Laravel’s abort() helper explained

According to the official documentation:

The abort function throws an HTTP exception which will be rendered by the exception handler: abort(403). View more

What the documentation doesn’t say is that you can also pass either a Illuminate\Contracts\Support\Responsable::class or a \Symfony\Component\HttpFoundation\Response::class instance, as a parameter to the abort() helper.

So, you could return a JSON response if you want:

<?php
abort(
response()->json(['message' => 'Ooops!.'], 402)
);
view raw 1.php hosted with ❤ by GitHub

The example above will return a 402 response with the following content:

{
"message": "Ooops!."
}
view raw 2.json hosted with ❤ by GitHub

An Illuminate\Http\Exceptions\HttpResponseException::class is thrown by the abort() method, and captured by the Illuminate\Foundation\Exceptions::class

<?php
class Handler implements ExceptionHandlerContract
{
//...
public function render($request, Exception $e)
{
if (method_exists($e, 'render') && $response = $e->render($request)) {
return Router::toResponse($request, $response);
} elseif ($e instanceof Responsable) {
return $e->toResponse($request);
}
$e = $this->prepareException($e);
if ($e instanceof HttpResponseException) {
return $e->getResponse();
} elseif ($e instanceof AuthenticationException) {
return $this->unauthenticated($request, $e);
} elseif ($e instanceof ValidationException) {
return $this->convertValidationExceptionToResponse($e, $request);
}
return $request->expectsJson()
? $this->prepareJsonResponse($request, $e)
: $this->prepareResponse($request, $e);
}
}
view raw 3.php hosted with ❤ by GitHub

As you can see in both cases, if ($e instanceof Responsable) or if ($e instanceof HttpResponseException), the render() function will just resolve the response that was passed as the first argument to the abort() helper.

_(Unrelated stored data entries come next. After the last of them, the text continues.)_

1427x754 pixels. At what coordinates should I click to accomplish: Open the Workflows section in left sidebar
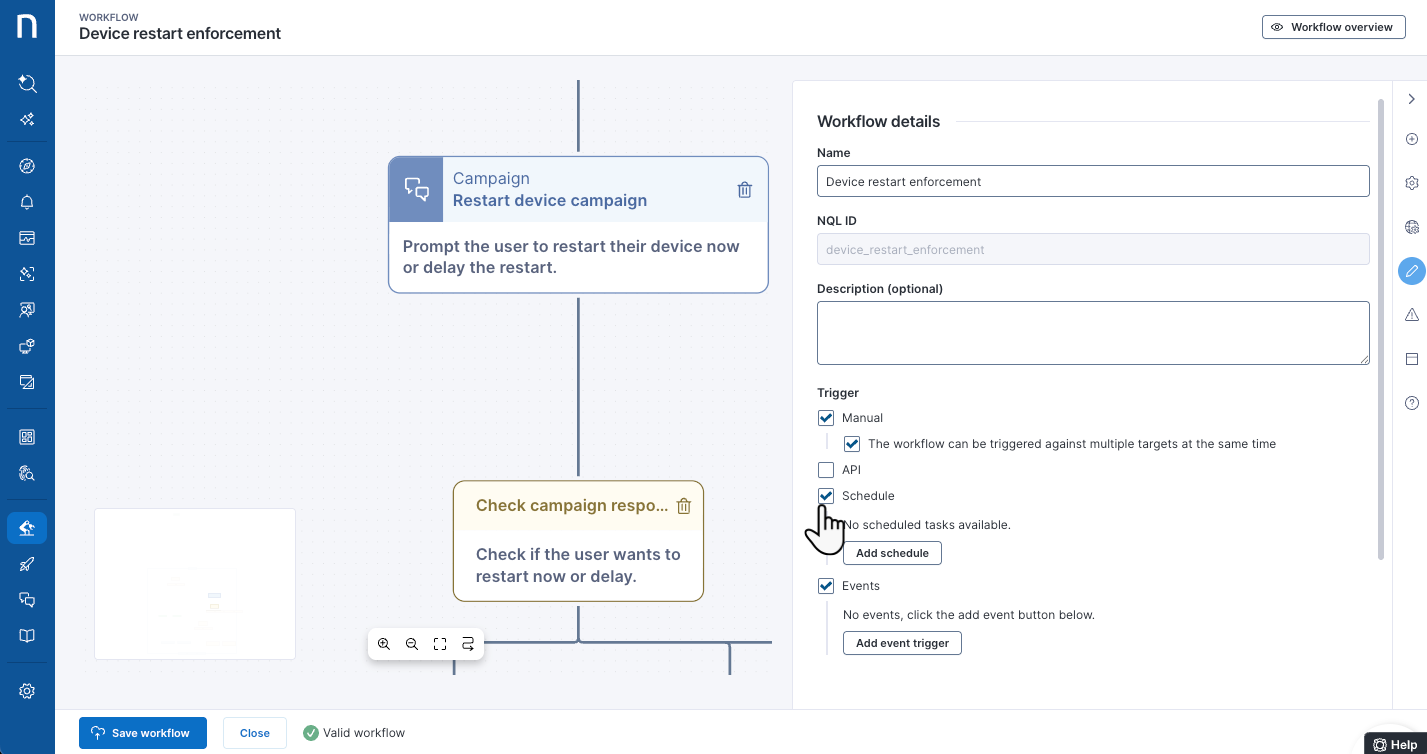coord(27,528)

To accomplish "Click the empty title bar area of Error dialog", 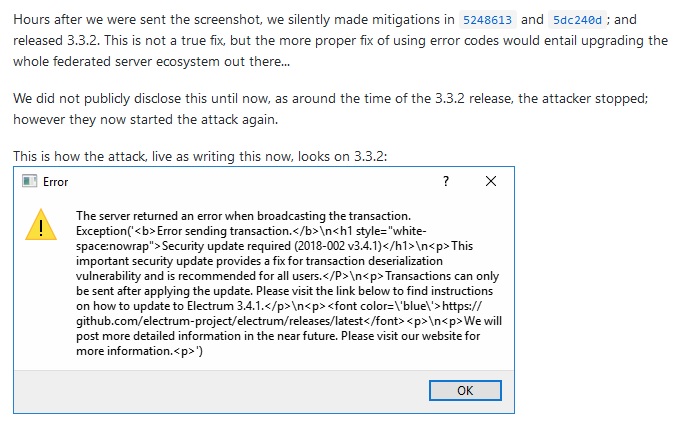I will [250, 182].
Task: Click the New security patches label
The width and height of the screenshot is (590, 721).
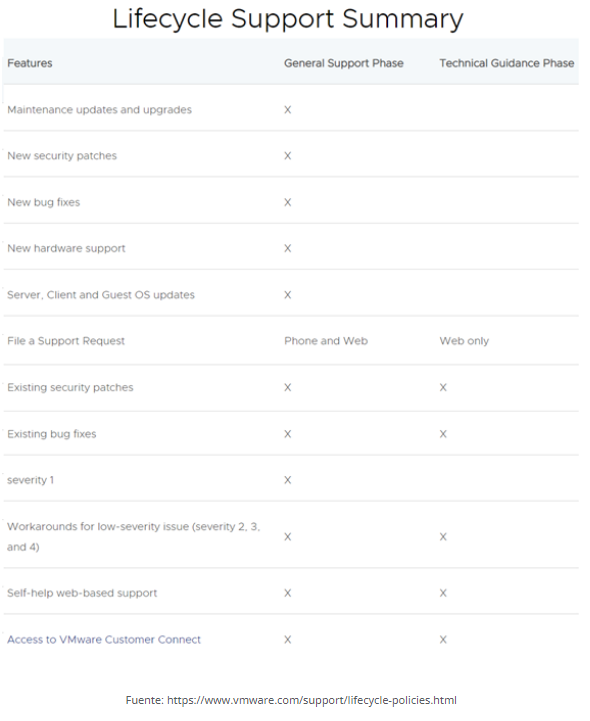Action: pyautogui.click(x=62, y=156)
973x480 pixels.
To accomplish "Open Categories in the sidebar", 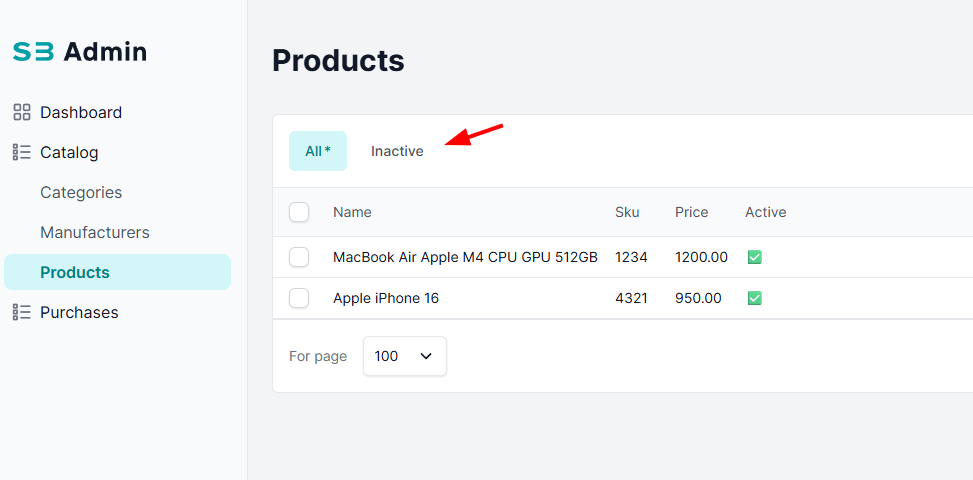I will [x=81, y=192].
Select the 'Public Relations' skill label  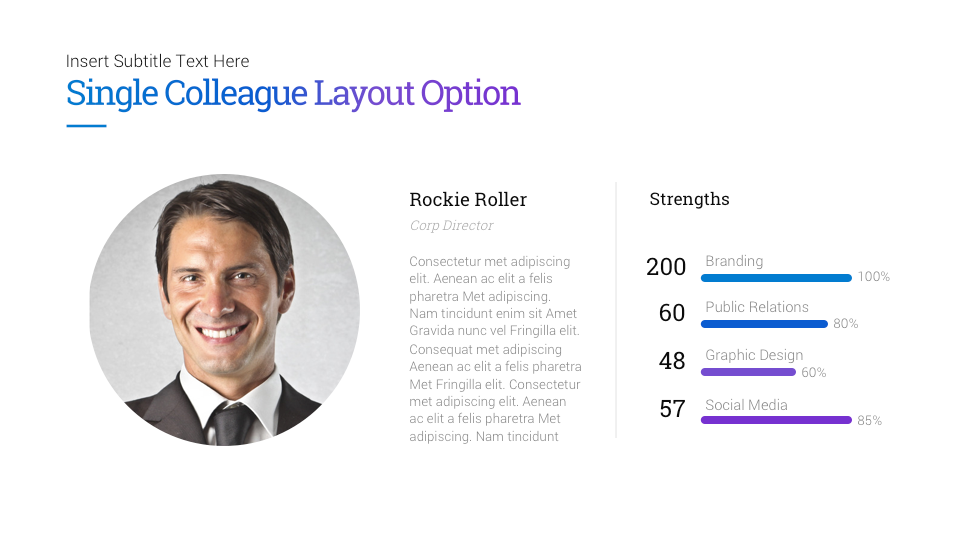(756, 307)
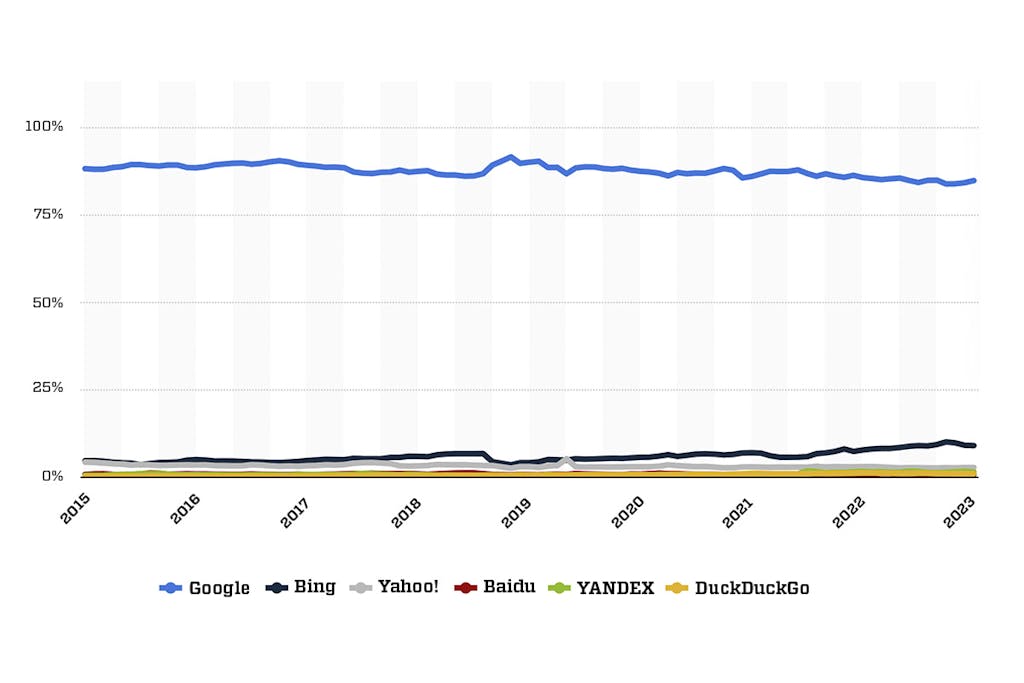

This is the source code for the abort() helper:

<?php
if (! function_exists('abort')) {
/**
* Throw an HttpException with the given data.
*
* @param \Symfony\Component\HttpFoundation\Response|\Illuminate\Contracts\Support\Responsable|int $code
* @param string $message
* @param array $headers
* @return void
*
* @throws \Symfony\Component\HttpKernel\Exception\HttpException
* @throws \Symfony\Component\HttpKernel\Exception\NotFoundHttpException
*/
function abort($code, $message = '', array $headers = [])
{
if ($code instanceof Response) {
throw new HttpResponseException($code);
} elseif ($code instanceof Responsable) {
throw new HttpResponseException($code->toResponse(request()));
}
app()->abort($code, $message, $headers);
}
}
view raw 4.php hosted with ❤ by GitHub

Wrapping up

Using the abort() method is a clean and nice way to return an early response from anywhere in your application if needed, such as a static view, an error, a JSON response, and so on.